In the world of cybersecurity, bots are the foot soldiers of malicious parties, laying siege to your servers. While bots are put to use in many situations for good reasons—such as search engine crawlers—the chances of an unexpected torrent of bot traffic flooding your servers for a non-malicious reason are practically non-existent.
Bots can be used to scrape public data from your website, test a list of username and password combinations from security breaches, steal voucher code balances, and any number of other nefarious activities.
Unfortunately, the damage doesn’t stop with what the bots are there to do, the very fact that bots are being used against your servers can degrade the quality of service your customers are getting, even when Denial of Service is not the intent.
How Does Bot Traffic Affect Service?
While the infamous “series of tubes” comment about what the Internet is was, of course, wildly inaccurate, it does serve as a good analogy for this particular problem.
If you imagine that the Internet was a series of tubes, and data was a physical substance traveling through those tubes, there is only a limited amount of space for that substance to pass through. If too much is trying to get through at once, the tubes become clogged, and everything slows down.
The reality of the Internet is a little more complicated, of course, but the basic idea is the same—too many requests to access a server at one time will result in slow or failed connections, which is why a deluge of bot traffic is bad for business, even you are adequately protected against the specific thing the bots have come there to do.
How to Stop Bot Traffic?
Knowing your enemy is a big part of the solution. Or, to put it another way, to stop bot traffic, you need to be able to separate it out from legitimate traffic. You could of course, just shut down your servers when you detect bot traffic, but that would also shut out the legitimate traffic you want to be able to access your server. With that in mind, here are some of the most effective ways to stop bot traffic from bringing your servers to a crawl.
It should be noted that there is no such thing as a perfect solution that can stop all bot traffic without inconveniencing legitimate visitors to your site or service. The aim of the game is mitigation—blocking enough bots to make it manageable.
Use Third-Party Bot Mitigation Services
There was a time when companies reached a level of size and success that they would be forced to create endless departments to handle all of the different aspects of running a business that size, including things like cybersecurity.

:: Material to process ::
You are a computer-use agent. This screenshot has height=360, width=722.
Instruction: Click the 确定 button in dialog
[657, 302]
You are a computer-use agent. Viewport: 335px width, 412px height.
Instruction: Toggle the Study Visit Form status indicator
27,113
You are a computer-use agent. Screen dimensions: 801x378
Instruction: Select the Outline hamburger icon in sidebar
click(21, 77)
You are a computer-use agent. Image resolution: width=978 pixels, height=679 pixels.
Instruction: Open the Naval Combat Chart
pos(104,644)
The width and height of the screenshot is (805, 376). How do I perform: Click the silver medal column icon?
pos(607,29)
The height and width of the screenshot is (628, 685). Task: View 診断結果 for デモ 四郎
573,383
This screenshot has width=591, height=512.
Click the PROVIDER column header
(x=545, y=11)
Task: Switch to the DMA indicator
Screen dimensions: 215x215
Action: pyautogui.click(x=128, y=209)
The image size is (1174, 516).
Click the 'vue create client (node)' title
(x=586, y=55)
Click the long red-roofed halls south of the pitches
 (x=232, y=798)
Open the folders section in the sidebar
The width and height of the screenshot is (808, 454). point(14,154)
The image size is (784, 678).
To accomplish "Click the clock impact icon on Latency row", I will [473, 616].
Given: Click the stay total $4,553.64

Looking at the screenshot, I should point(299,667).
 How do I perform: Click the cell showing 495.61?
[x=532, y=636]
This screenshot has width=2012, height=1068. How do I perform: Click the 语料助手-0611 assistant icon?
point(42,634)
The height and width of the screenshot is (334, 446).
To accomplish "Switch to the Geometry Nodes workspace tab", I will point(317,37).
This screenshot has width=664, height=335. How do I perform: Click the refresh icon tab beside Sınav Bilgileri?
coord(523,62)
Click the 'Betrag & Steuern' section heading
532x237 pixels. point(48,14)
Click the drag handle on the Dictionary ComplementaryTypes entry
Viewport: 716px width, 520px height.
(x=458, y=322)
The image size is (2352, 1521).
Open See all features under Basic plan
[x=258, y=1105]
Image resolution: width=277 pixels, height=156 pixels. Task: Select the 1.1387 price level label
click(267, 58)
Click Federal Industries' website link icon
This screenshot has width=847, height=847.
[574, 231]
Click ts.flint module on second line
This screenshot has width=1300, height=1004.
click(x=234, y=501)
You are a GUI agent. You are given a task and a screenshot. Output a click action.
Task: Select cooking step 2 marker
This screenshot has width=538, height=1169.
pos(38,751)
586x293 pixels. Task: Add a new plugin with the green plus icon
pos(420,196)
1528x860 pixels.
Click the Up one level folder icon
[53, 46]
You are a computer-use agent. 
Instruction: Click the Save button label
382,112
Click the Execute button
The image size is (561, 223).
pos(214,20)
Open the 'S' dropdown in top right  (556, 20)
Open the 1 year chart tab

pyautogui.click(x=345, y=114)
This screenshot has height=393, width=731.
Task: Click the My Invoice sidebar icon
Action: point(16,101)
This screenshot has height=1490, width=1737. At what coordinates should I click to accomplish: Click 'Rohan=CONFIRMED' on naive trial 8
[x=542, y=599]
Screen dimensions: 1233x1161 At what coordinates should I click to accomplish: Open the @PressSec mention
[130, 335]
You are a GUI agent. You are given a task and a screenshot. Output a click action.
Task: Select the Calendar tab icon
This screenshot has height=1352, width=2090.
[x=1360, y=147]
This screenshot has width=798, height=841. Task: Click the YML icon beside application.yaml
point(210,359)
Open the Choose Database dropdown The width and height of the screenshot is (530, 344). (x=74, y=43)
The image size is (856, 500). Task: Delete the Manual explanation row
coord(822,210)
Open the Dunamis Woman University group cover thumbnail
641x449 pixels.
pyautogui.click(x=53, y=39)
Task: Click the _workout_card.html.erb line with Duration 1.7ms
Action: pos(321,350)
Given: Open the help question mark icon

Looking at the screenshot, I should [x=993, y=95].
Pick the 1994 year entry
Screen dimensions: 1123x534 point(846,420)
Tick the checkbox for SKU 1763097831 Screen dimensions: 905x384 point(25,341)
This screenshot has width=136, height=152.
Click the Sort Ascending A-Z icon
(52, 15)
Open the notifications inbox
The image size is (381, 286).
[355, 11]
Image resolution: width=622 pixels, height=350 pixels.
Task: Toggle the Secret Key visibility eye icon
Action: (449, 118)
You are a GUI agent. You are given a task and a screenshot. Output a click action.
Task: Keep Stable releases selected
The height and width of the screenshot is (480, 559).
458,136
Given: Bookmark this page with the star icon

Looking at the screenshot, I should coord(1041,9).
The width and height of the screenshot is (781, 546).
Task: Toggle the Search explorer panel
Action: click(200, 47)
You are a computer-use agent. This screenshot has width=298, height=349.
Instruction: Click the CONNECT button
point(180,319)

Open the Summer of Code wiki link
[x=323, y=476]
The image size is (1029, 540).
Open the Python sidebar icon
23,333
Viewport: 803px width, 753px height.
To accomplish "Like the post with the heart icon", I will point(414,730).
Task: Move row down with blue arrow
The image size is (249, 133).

:: Set tasks ::
#1 Using the bot traffic article, answer these:
(a) What example does it give of bots used for a good reason?
(b) In the tubes analogy, what happens when too much tries to get through at once?
(c) What does it call the aim of the game?
#2 Please duplicate the lines of the entries, starting at the line that contains "The height and width of the screenshot is (628, 685)." and stopping after the line that contains "Open the 'S'".

:: Responses for each task ::
#1
(a) Search engine crawlers.
(b) The tubes become clogged, and everything slows down.
(c) Mitigation: blocking enough bots to make it manageable.

#2
The height and width of the screenshot is (628, 685). Task: View 診断結果 for デモ 四郎
573,383
This screenshot has width=591, height=512.
Click the PROVIDER column header
(x=545, y=11)
Task: Switch to the DMA indicator
Screen dimensions: 215x215
Action: pyautogui.click(x=128, y=209)
The image size is (1174, 516).
Click the 'vue create client (node)' title
(x=586, y=55)
Click the long red-roofed halls south of the pitches
 (x=232, y=798)
Open the folders section in the sidebar
The width and height of the screenshot is (808, 454). point(14,154)
The image size is (784, 678).
To accomplish "Click the clock impact icon on Latency row", I will [473, 616].
Given: Click the stay total $4,553.64

Looking at the screenshot, I should point(299,667).
 How do I perform: Click the cell showing 495.61?
[x=532, y=636]
This screenshot has width=2012, height=1068. How do I perform: Click the 语料助手-0611 assistant icon?
point(42,634)
The height and width of the screenshot is (334, 446).
To accomplish "Switch to the Geometry Nodes workspace tab", I will point(317,37).
This screenshot has width=664, height=335. How do I perform: Click the refresh icon tab beside Sınav Bilgileri?
coord(523,62)
Click the 'Betrag & Steuern' section heading
532x237 pixels. point(48,14)
Click the drag handle on the Dictionary ComplementaryTypes entry
Viewport: 716px width, 520px height.
(x=458, y=322)
The image size is (2352, 1521).
Open See all features under Basic plan
[x=258, y=1105]
Image resolution: width=277 pixels, height=156 pixels. Task: Select the 1.1387 price level label
click(267, 58)
Click Federal Industries' website link icon
This screenshot has width=847, height=847.
[574, 231]
Click ts.flint module on second line
This screenshot has width=1300, height=1004.
click(x=234, y=501)
You are a GUI agent. You are given a task and a screenshot. Output a click action.
Task: Select cooking step 2 marker
This screenshot has width=538, height=1169.
pos(38,751)
586x293 pixels. Task: Add a new plugin with the green plus icon
pos(420,196)
1528x860 pixels.
Click the Up one level folder icon
[53, 46]
You are a computer-use agent. 
Instruction: Click the Save button label
382,112
Click the Execute button
The image size is (561, 223).
pos(214,20)
Open the 'S' dropdown in top right  (556, 20)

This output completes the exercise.